Presidente ironizou governantes que dão atenção apenas aos mais ricos. Uma busca no Google pela declaração dada no quarto trecho ("O pobre é um número. Às vezes um número bonito para se utilizar em campanha") (aqui) leva ao discurso proferido por Lula no Dia Mundial da Alimentação em outubro de 2021 (aqui, a partir do minuto 33, e abaixo), cuja fala completa é a seguinte: "Nenhum presidente de nenhum país do mundo se esquece do orçamento das Forças Armadas. Nenhum país do mundo se esquece dos orçamentos do Itamaraty, do orçamento do Ministério Público, do orçamento da Polícia Federal. Mas se esquece de colocar o pobre no orçamento. Por que o pobre não é levado em conta. O pobre é um número. Às vezes um número bonito para se utilizar em campanha. Eu há vinte anos atrás dizia: 'Pobre é utilizado como se fosse papel higiênico. Tem uma baita de uma utilidade na época da eleição, mas depois joga ele fora e esquece.' Eu estou falando isso, coisa que eu já falei há trinta anos atrás". Agências verificadoras também desmentiram conteúdos que retiravam esta fala de contexto (aqui).

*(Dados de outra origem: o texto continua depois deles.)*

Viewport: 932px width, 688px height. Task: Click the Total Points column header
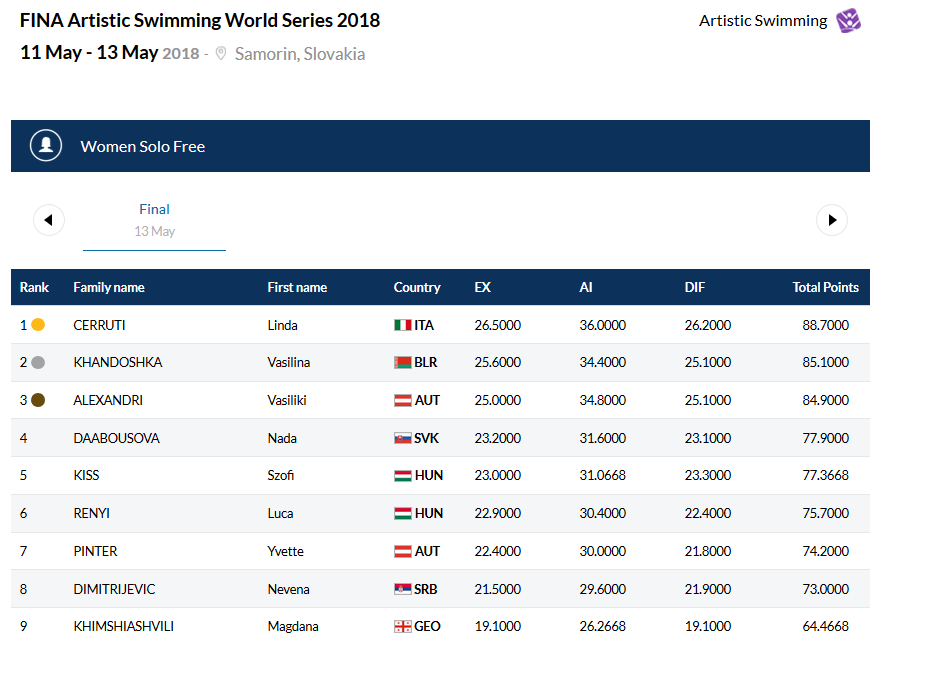pos(825,287)
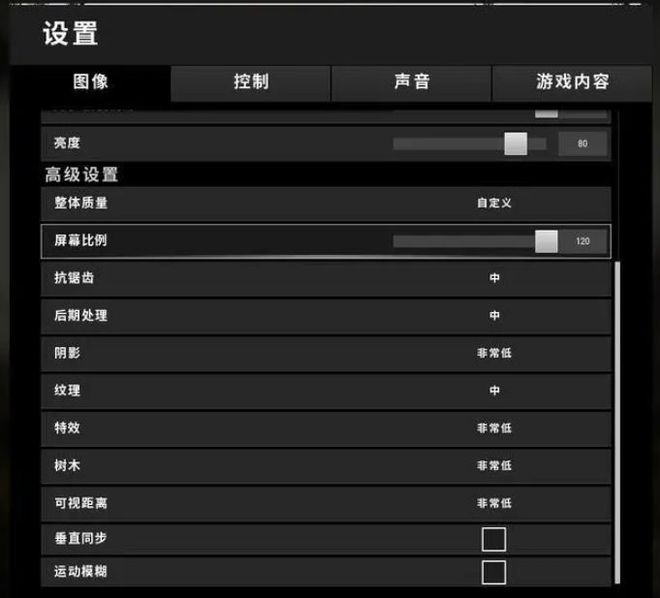Click the 屏幕比例 value field showing 120
The image size is (660, 598).
point(583,241)
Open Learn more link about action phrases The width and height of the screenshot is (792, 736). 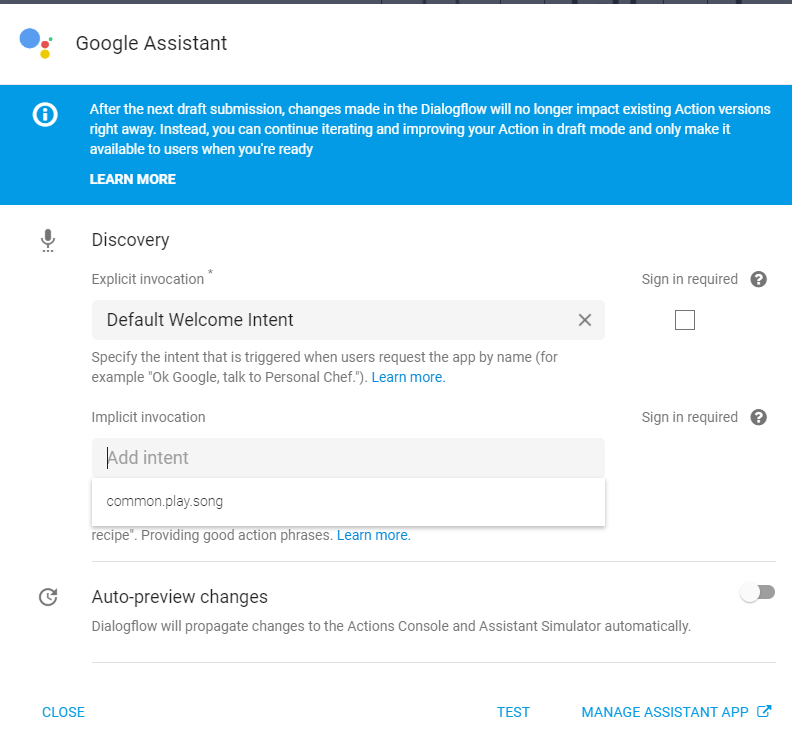(373, 536)
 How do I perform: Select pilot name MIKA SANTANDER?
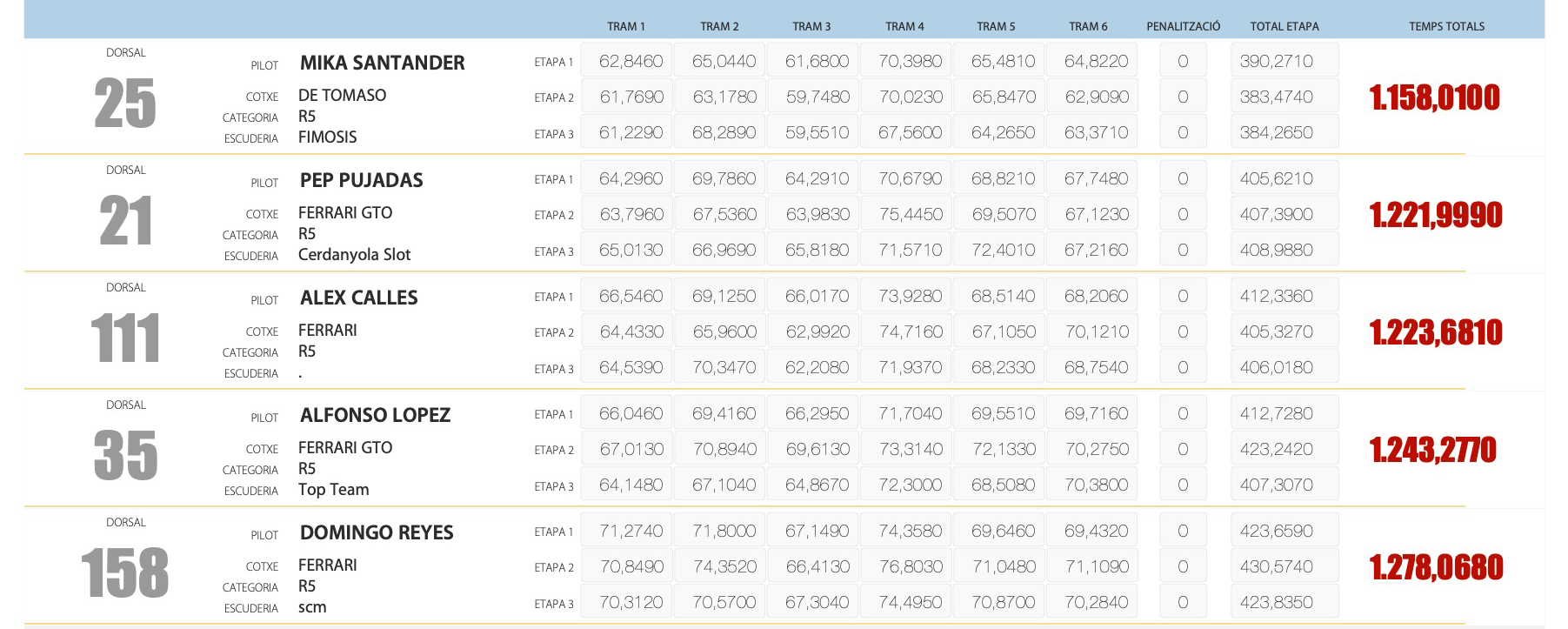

Lula falou da importância da participação popular na política. O quinto trecho ("Quanto mais miserável é o povo, quanto mais desgraça ele tem, mais ele acredita em coisas fáceis. Quanto mais miserável ele é, mais ele acredita em fantasma") recorta uma participação do petista no Show de Calouros, antigo programa do SBT e apresentado por Sílvio Santos, exibida em 1989. Então candidato à presidência da República, Lula foi convidado pela atração e, ao responder uma pergunta do jurado Sérgio Mallandro, falou da importância de o povo se interessar e participar da política (aqui).